» **What this task involves**
Could you format the material from the line containing "Where should I click to: Click" through the line containing "Given: Click quoted headline 地裁久留米支部 in tweet" as a JSON list of strings, one string per line, with blank lines and the pictures left out?

» **Input material**
_ _ _

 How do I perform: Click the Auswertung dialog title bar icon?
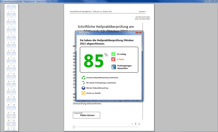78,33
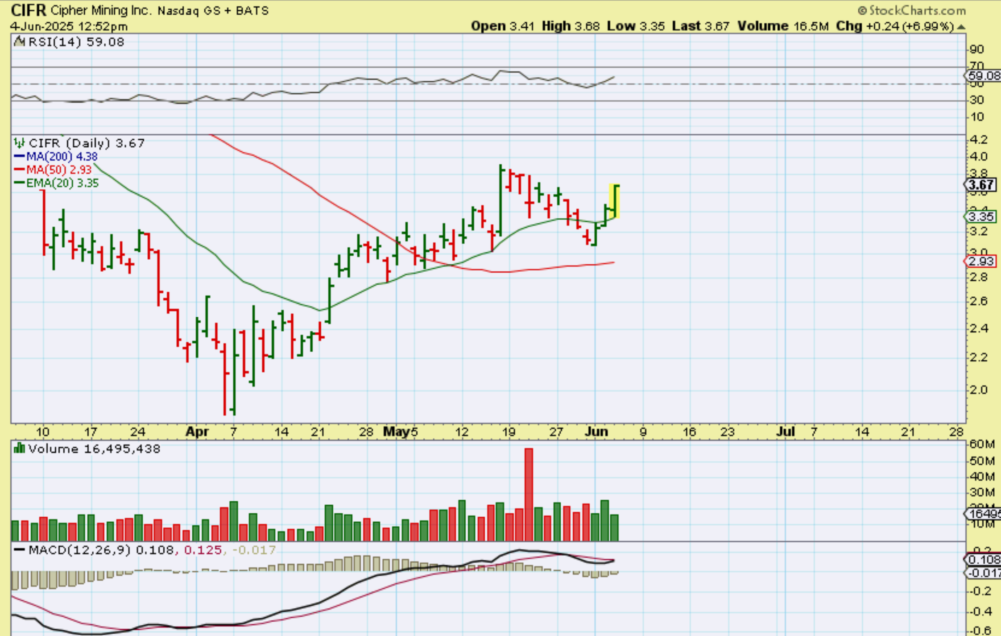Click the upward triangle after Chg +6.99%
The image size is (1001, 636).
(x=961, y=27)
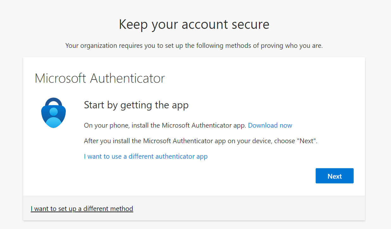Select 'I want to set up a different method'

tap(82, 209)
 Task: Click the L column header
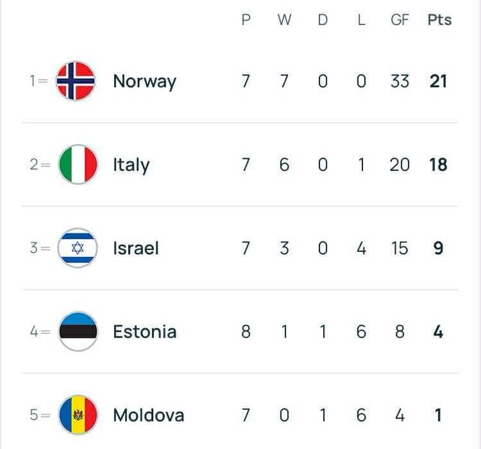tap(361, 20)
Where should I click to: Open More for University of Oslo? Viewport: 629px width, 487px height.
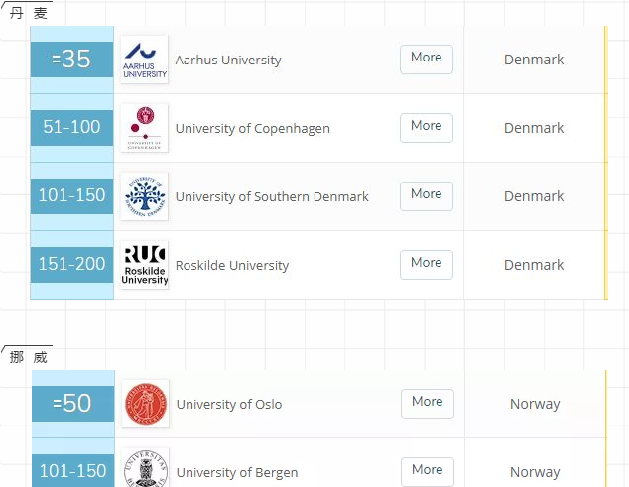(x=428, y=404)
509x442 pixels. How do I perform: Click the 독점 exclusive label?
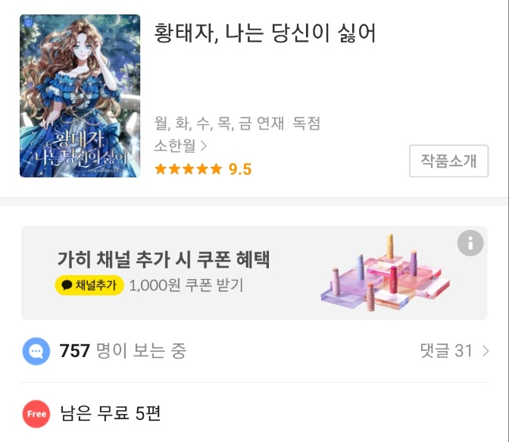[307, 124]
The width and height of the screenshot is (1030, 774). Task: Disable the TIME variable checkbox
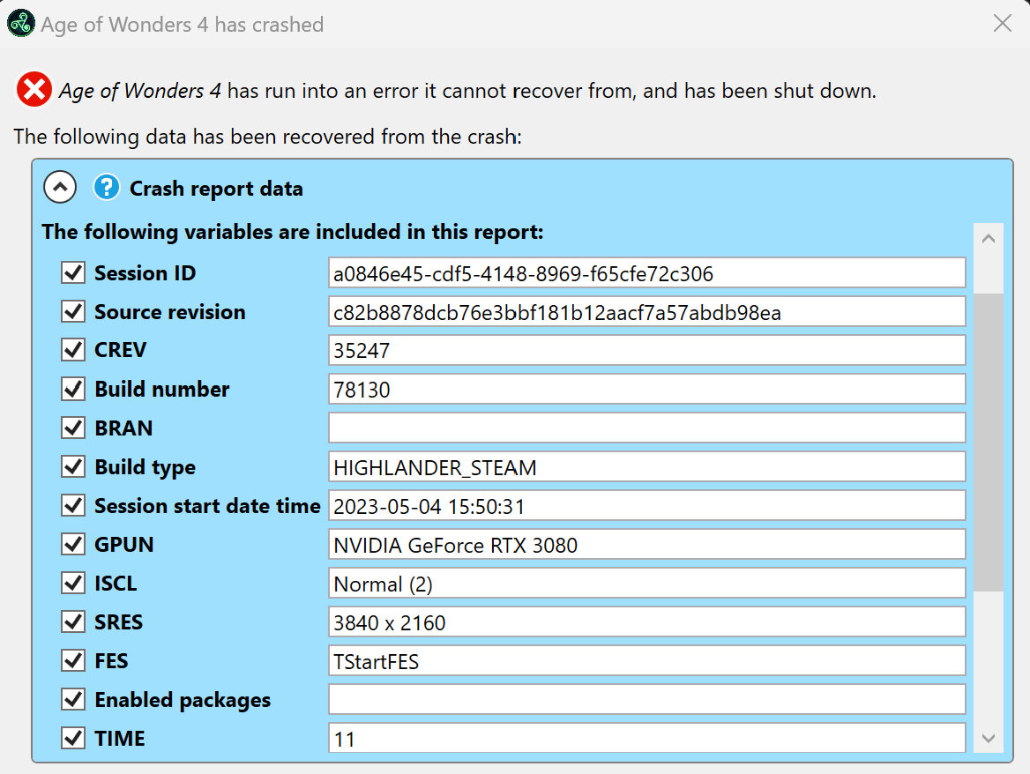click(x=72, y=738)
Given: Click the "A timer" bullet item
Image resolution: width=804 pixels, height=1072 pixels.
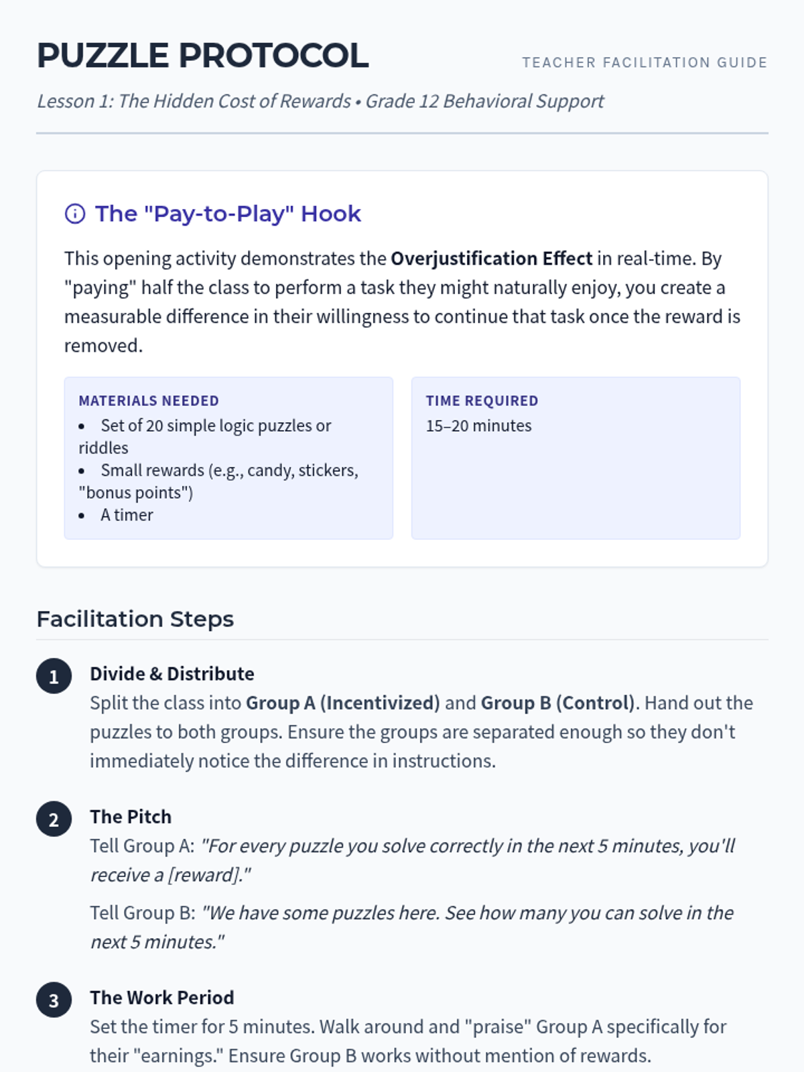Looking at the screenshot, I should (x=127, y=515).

_ _ _

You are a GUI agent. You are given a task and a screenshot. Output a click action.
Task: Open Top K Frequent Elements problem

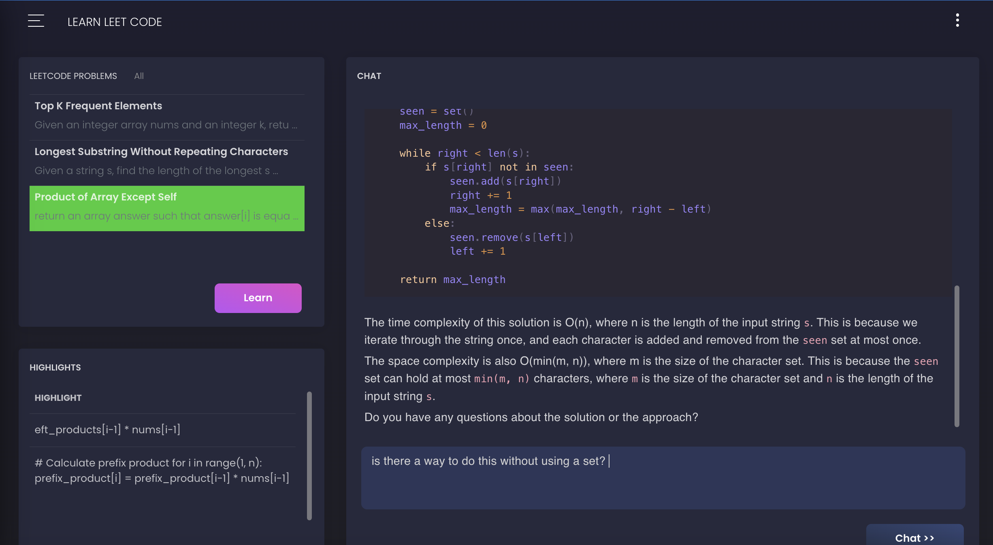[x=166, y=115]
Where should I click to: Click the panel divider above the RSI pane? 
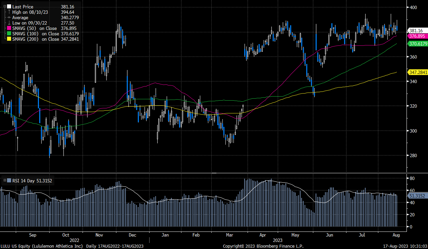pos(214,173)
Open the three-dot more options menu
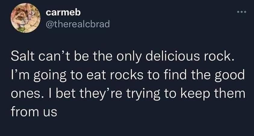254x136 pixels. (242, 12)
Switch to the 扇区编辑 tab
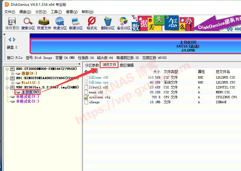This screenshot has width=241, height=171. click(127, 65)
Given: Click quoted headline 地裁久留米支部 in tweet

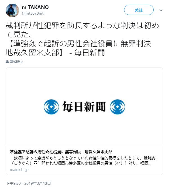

_ _ _

» **The result**
[
  "Where should I click to: Click the panel divider above the RSI pane? ",
  "pos(214,173)",
  "Open the three-dot more options menu",
  "254x136 pixels. (242, 12)",
  "Switch to the 扇区编辑 tab",
  "This screenshot has width=241, height=171. click(127, 65)",
  "Given: Click quoted headline 地裁久留米支部 in tweet"
]